The story beneath the skewage, then, is to understand how the "fractious minority" can become so fractious--or more simply, why people often start acting like trolls once they sit behind a keyboard.
One reason is that when you're safely behind a screen: your identity feels less linked to what you're saying. Psychologist John Suler called that disconnect the "disinhibition effect"--it arises from the invisibility, asynchronicity, and minimization of authority we experience when we're online. As Konnikova notes, the idea is that when you reframe your identity (like via hypertext) your behavior gets unconstrained.

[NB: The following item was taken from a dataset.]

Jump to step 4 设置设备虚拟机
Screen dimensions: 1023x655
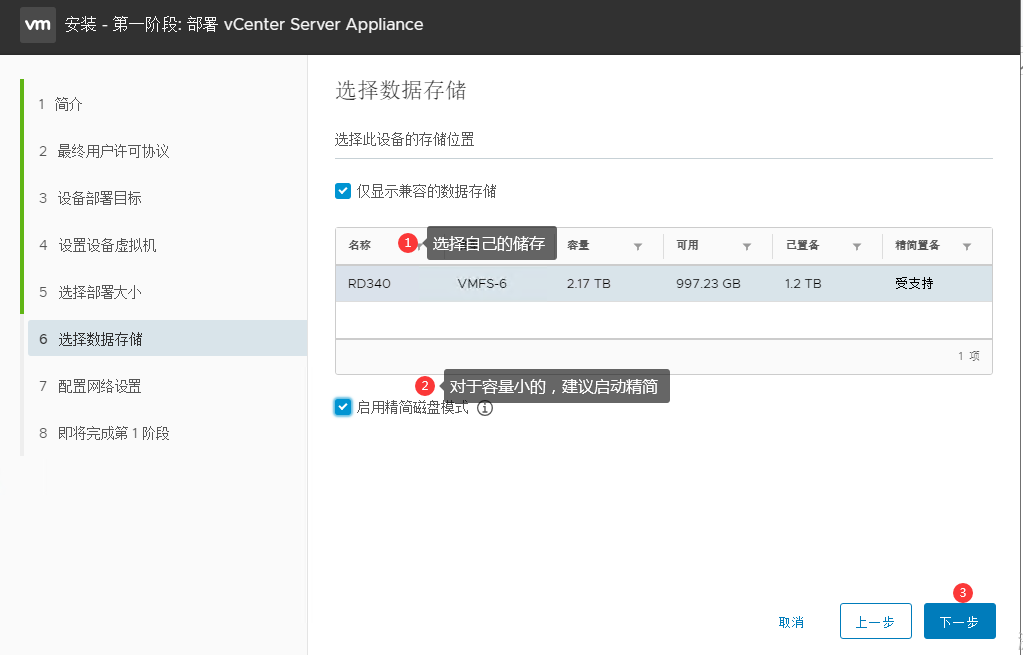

But humans (and ghouls and trolls) are social creatures, so our peers' behavior primes our own. A study from the University of Wisconsin found that sentiment cascades through the comment section: if people start nice, they'll keep being nice, but if they get nastier early, things will only get nastier. But as Konnikova observes, this isn't solely a problem for online comments:
The authors found that the nastier the comments, the more polarized readers became about the contents of the article, a phenomenon they dubbed the “nasty effect.” But the nasty effect isn’t new, or unique to the Internet. Psychologists have long worried about the difference between face-to-face communication and more removed ways of talking--the letter, the telegraph, the phone. Without the traditional trappings of personal communication, like non-verbal cues, context, and tone, comments can become overly impersonal and cold.
In other words, the more removed we are from the richness of face-to-face interaction, the more likely we are to offend people--whether we're aware of it or not.
But the Internet's mediation affects our culpability, too. As in, when you're yammering about stuff online, you feel less accountable for your words. Because of this, Konnikova observes, you'll be more likely to fall back on mental shortcuts: stereotypes, generalizations, and the like. So when commenting on something online, you'll be more likely to make a lazy, unthoughtful judgement on a complex issue--which can come off as positively ghoulish.